The climb up the last part was on wet rock steps. I’d slipped earlier in the day so I was already wary. A woman coming down landed on her backside and hurt her wrist and I took it even more carefully. The crags cut out half the view of the city. At the saddle at the top, short grass grew over lumpy ground, like the worst putting green in the world and I decided that the smooth grass and the holes were what led to the invention of golf here. The final peak was rock swarming with people. The crags were well below. A fellow sat apart from everyone, looking over the city with a booklet or map in his hand. He seemed unaware of the cold wind combing his thinning hair forward. He could have been Arthur surveying his domain.
The short afternoon was the limiting factor for my walk from part way down the Pentlands north back to Edinburgh. The direct buses weren’t as frequent as I expected. A more frequent one went through a village a half hour walk away. The walk from the village had its own rewards through woods in a narrow easement between open paddocks. Some way in to the hills I stopped at an old fort. Earth works formed large concentric circles. Steps led down to a narrow tunnel, the bottom half of the walls rock and sunlights at ground level illuminating the tunned. It reminded me of the tunnels at St Andrews, only these were obviously not built in such a rush. Frost sat in the shadows of the grass where the sun didn’t reach. It was a chilly sunny day.
Up into the shadows of a hill and more frost. The lack of trees and the number of people meant I had to stop drinking water, but the water was getting too cold to drink anyway. A gutter beside the service road had sheets of broken ice that had formed on the top of water that was no longer there. Frost sat on top of the ice. Back into the sun and up a steep section with puddles in the path frozen solid. Footprints in frozen mud played tricks on the mind when stepping on them. No give and squelch. The Firth of Forth bridge visible first and then Edinburgh. At the top, long grass was bent over with the weight of ice. I got a little cold from stopping to take photos. The sun was getting lower. Not that it had got particularly high. I decided I had time to go across the ridge to the other peaks.

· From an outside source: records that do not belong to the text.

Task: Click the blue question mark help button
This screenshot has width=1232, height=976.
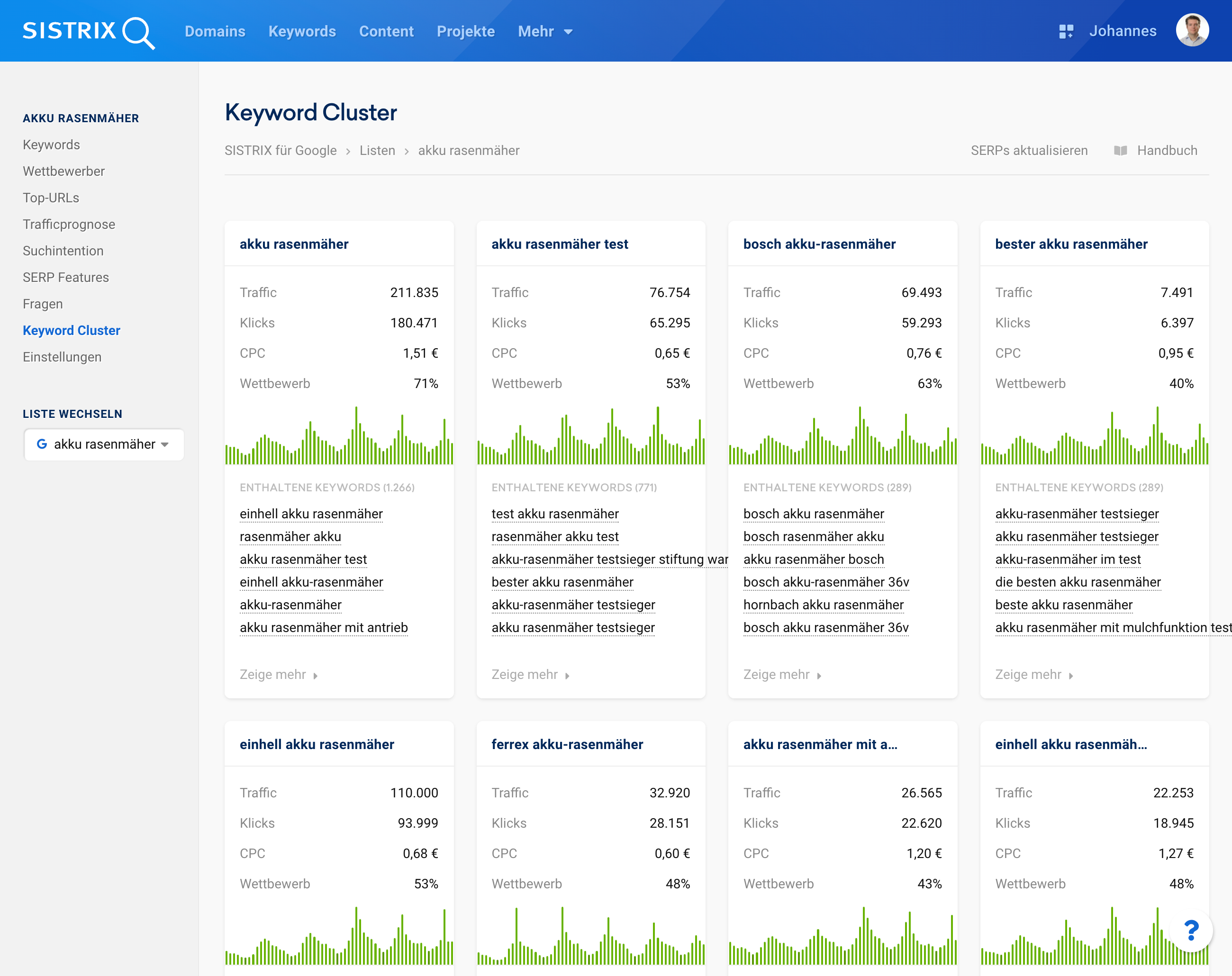Action: [x=1191, y=931]
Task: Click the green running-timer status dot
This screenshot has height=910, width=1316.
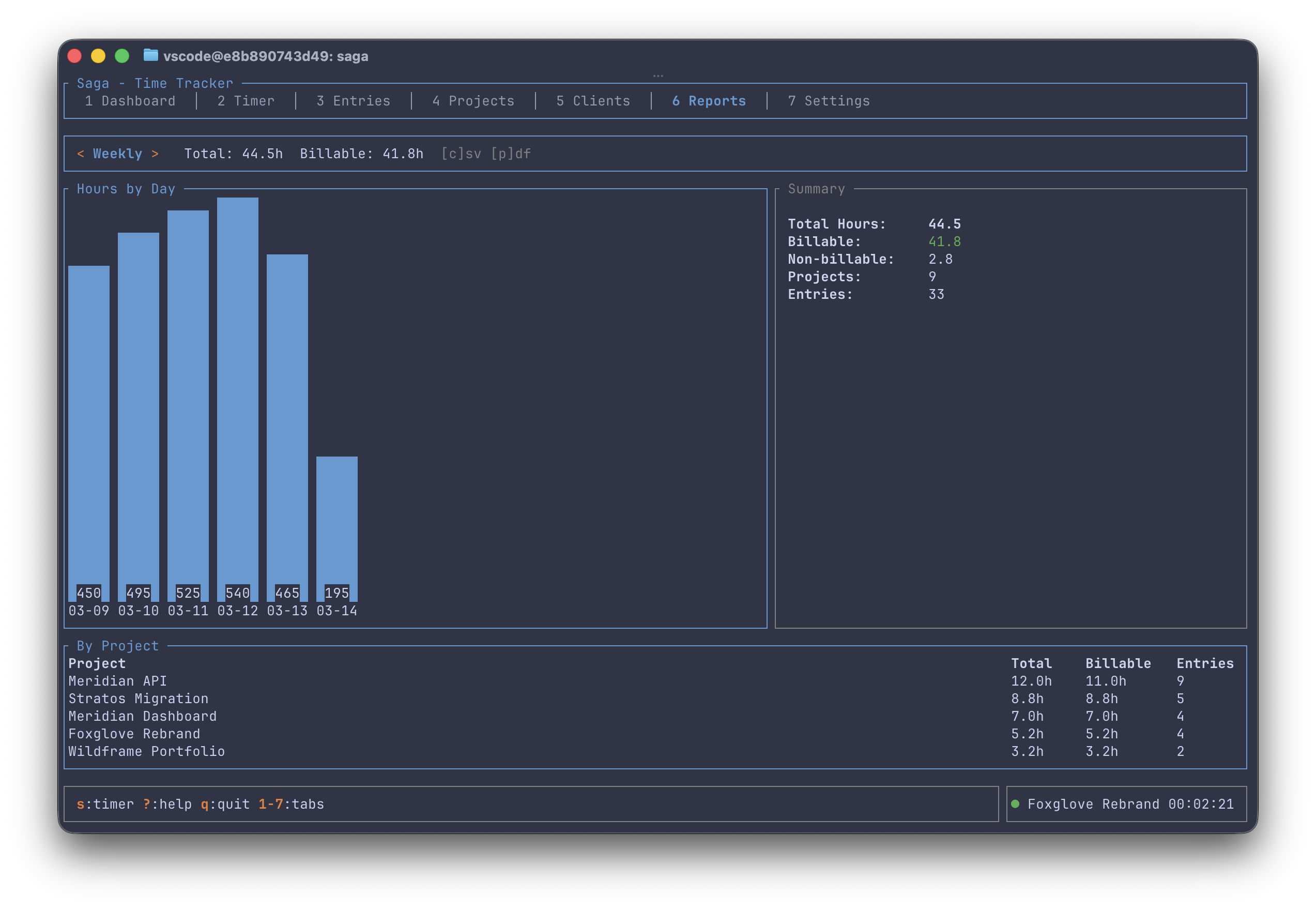Action: 1015,804
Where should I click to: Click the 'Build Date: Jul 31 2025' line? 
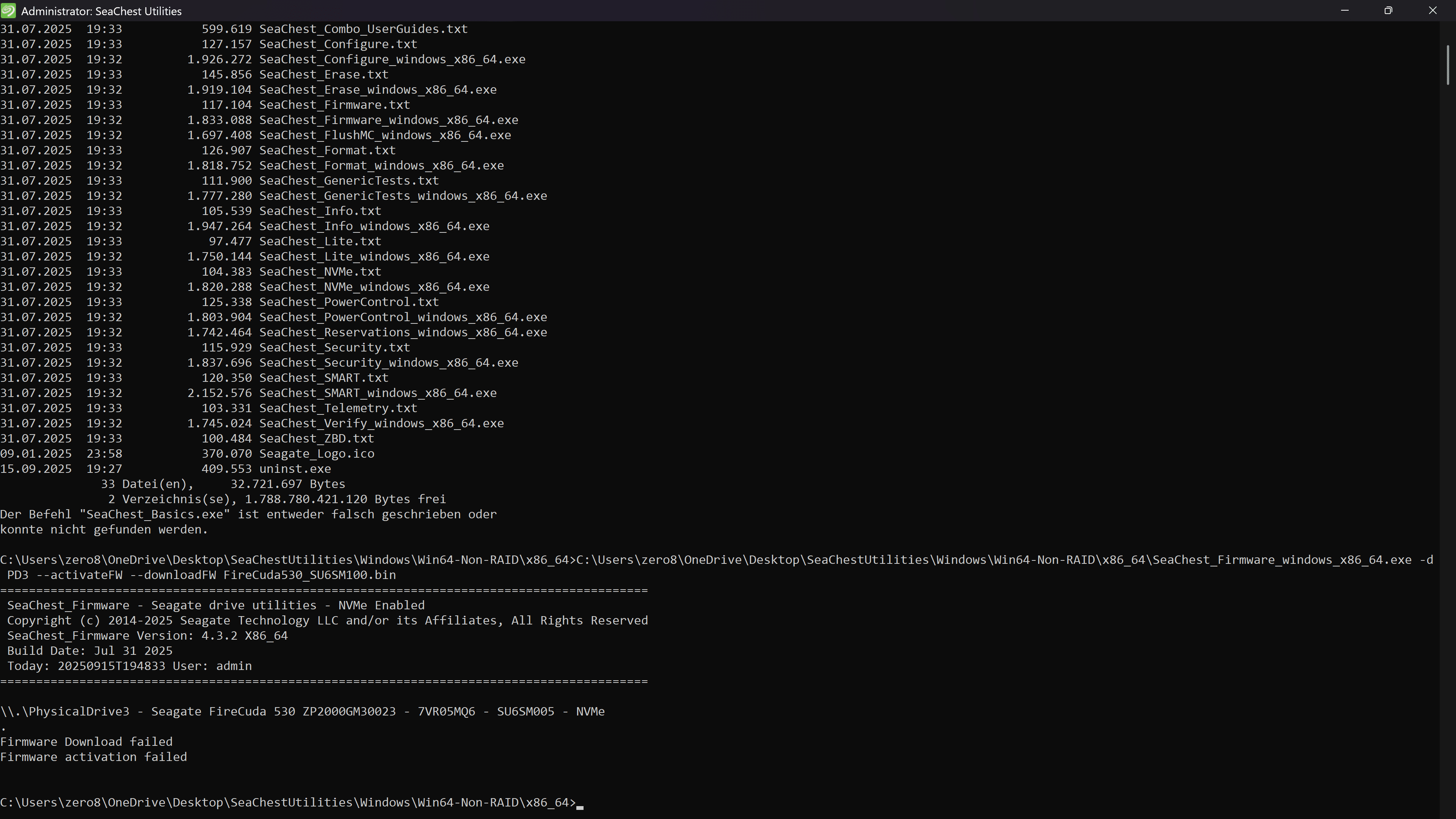point(90,651)
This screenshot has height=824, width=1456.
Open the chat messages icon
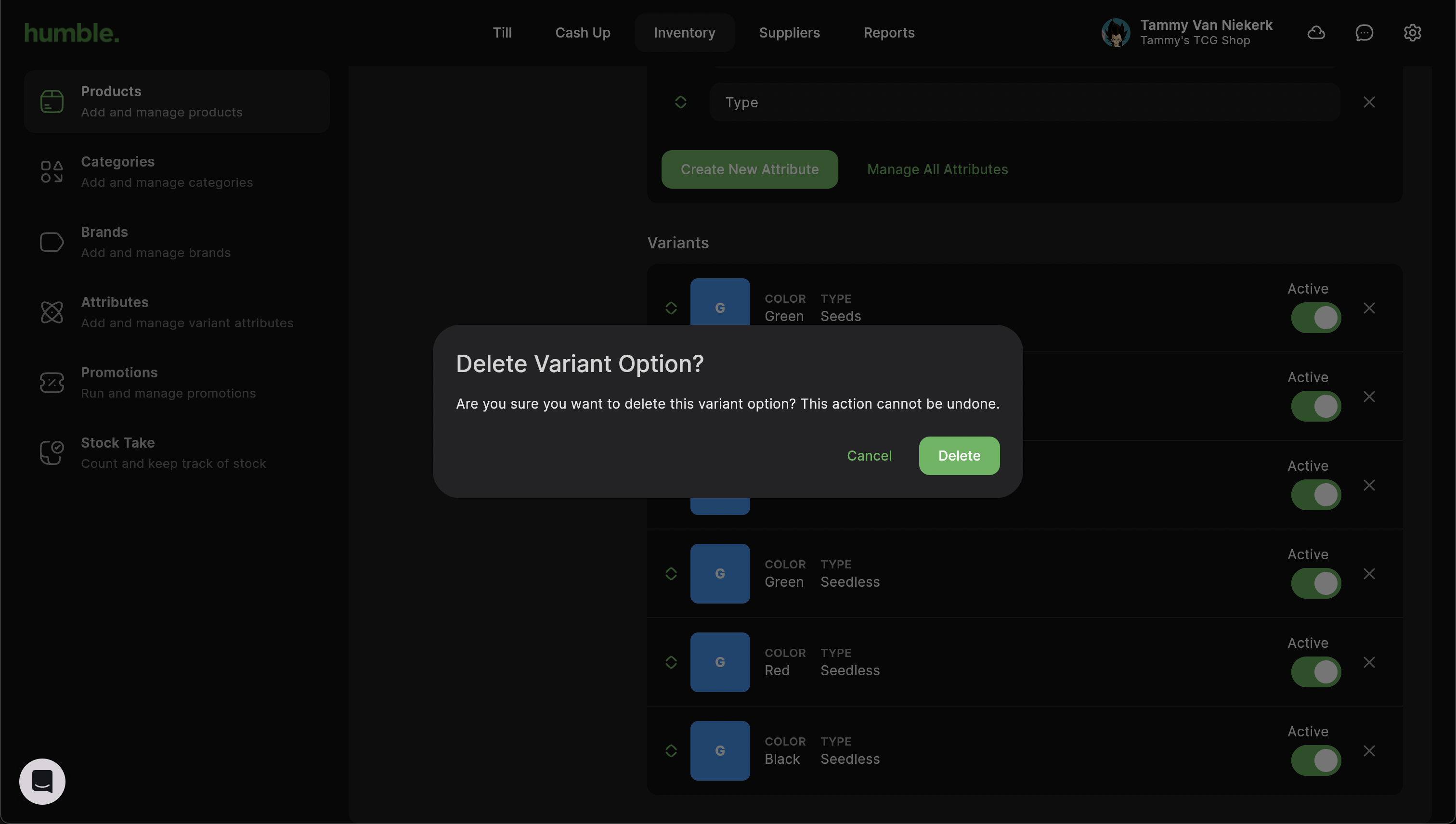[x=1365, y=33]
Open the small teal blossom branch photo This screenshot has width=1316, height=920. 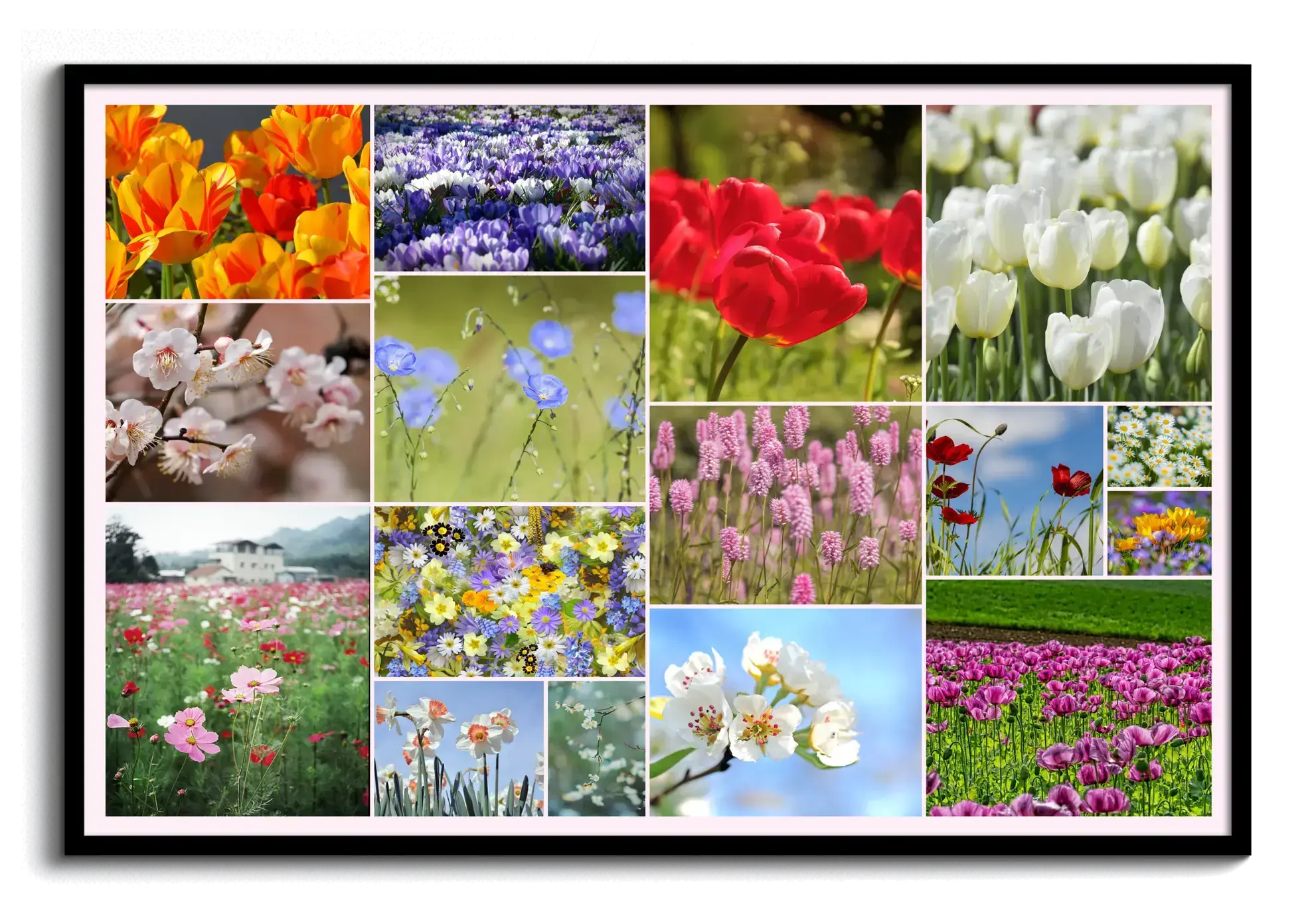point(596,748)
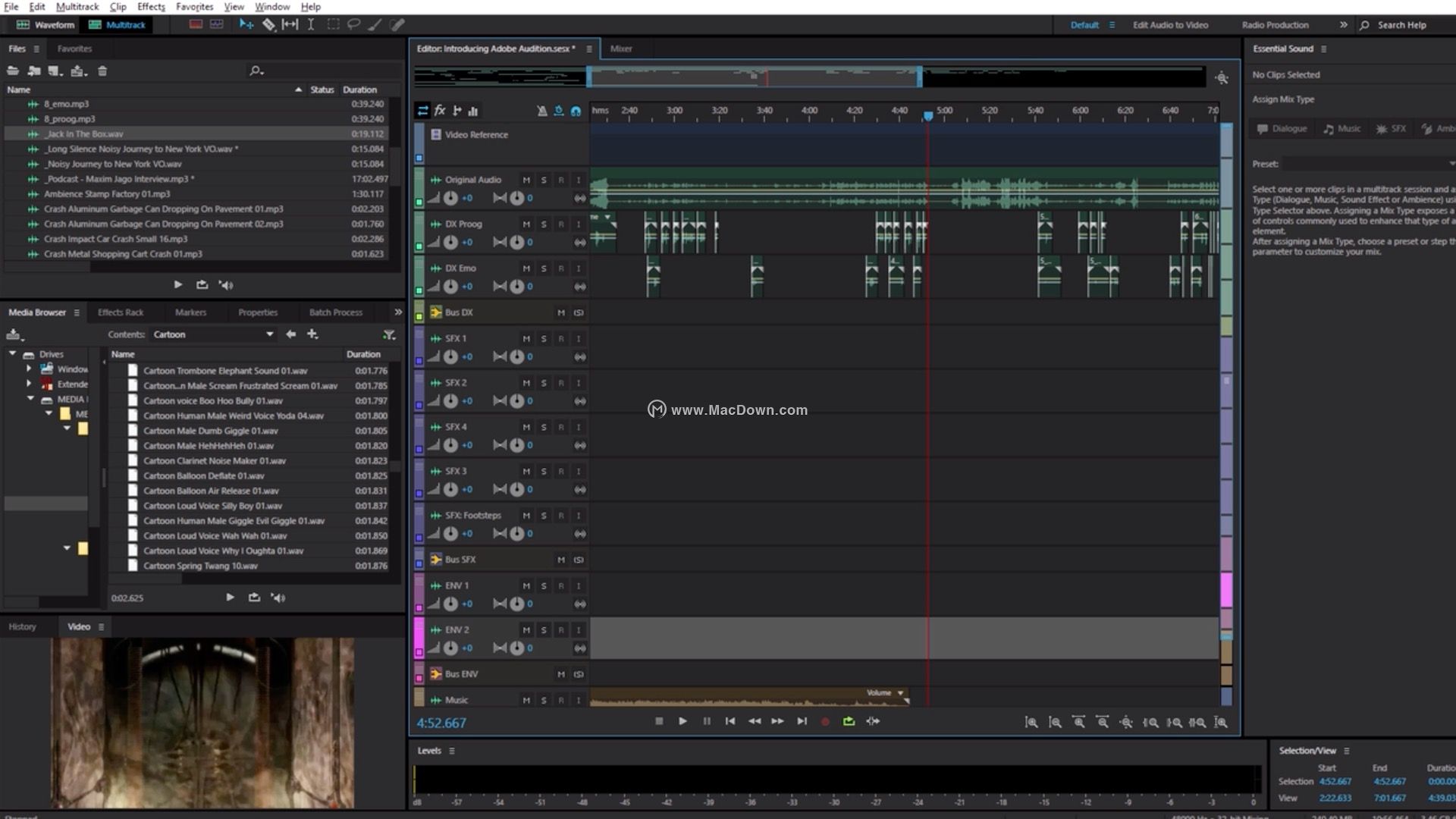Viewport: 1456px width, 819px height.
Task: Arm record on SFX 1 track
Action: pos(561,339)
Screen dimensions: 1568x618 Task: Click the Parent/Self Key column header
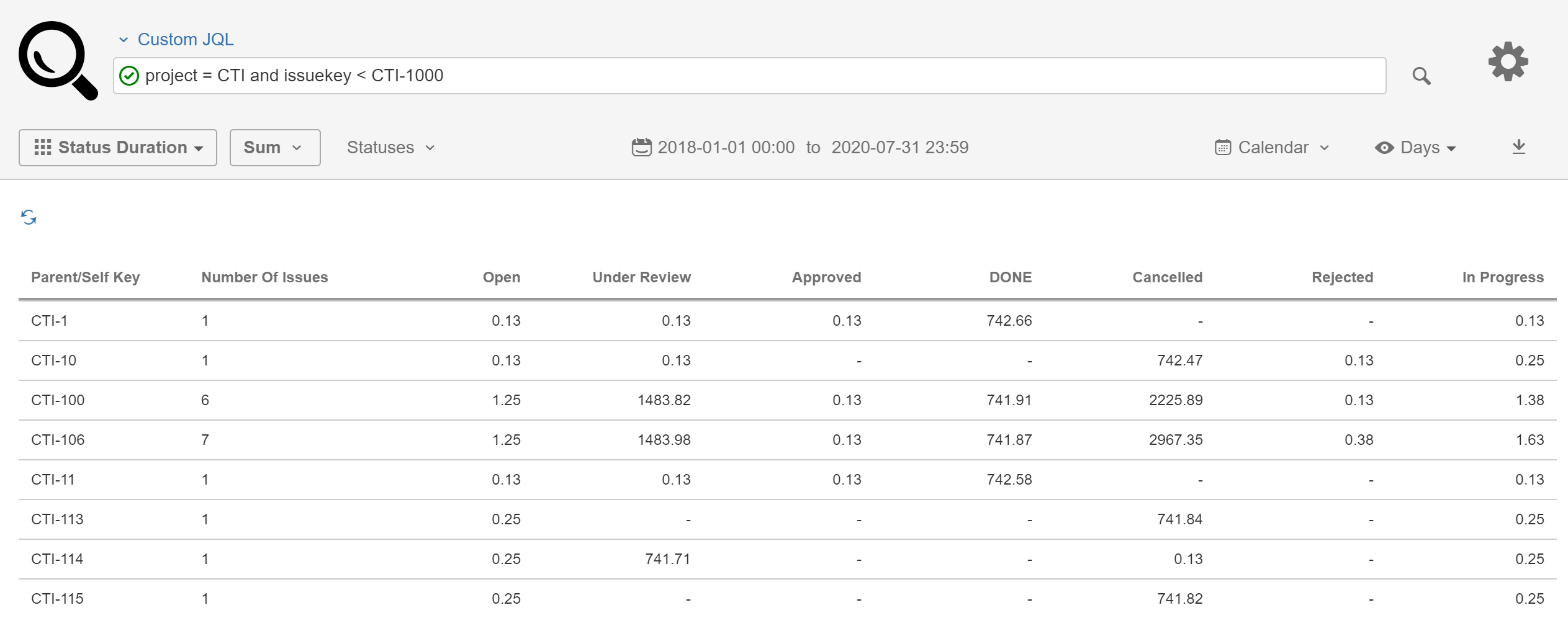point(86,277)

Going down the shady side of this higher hill presented a new challenge. The steep path was frozen and offered no grip. A fellow coming up ignored the paths and zigzagged across the vegetation. I followed his lead. It felt kind of wrong to leave the path, potentially damaging the plants, but there wasn’t much else for it. Piles of rocks on the next two peaks might have been the ancient cairn. I asked a couple to take a photo for me and met them again on the way down. They told me that a building nearby was where Robert Louis Stevenson had come to visit his mother, I think. A far cry from a deserted tropical island. A lovely big tree was silhouetted in the colours of the sunset, but those colours also signified that dark was not far off so there was no time for a photo. Icy patches continued all the way down, and were even present at the bottom on the outskirts of town. It was colder in this sunless part of town.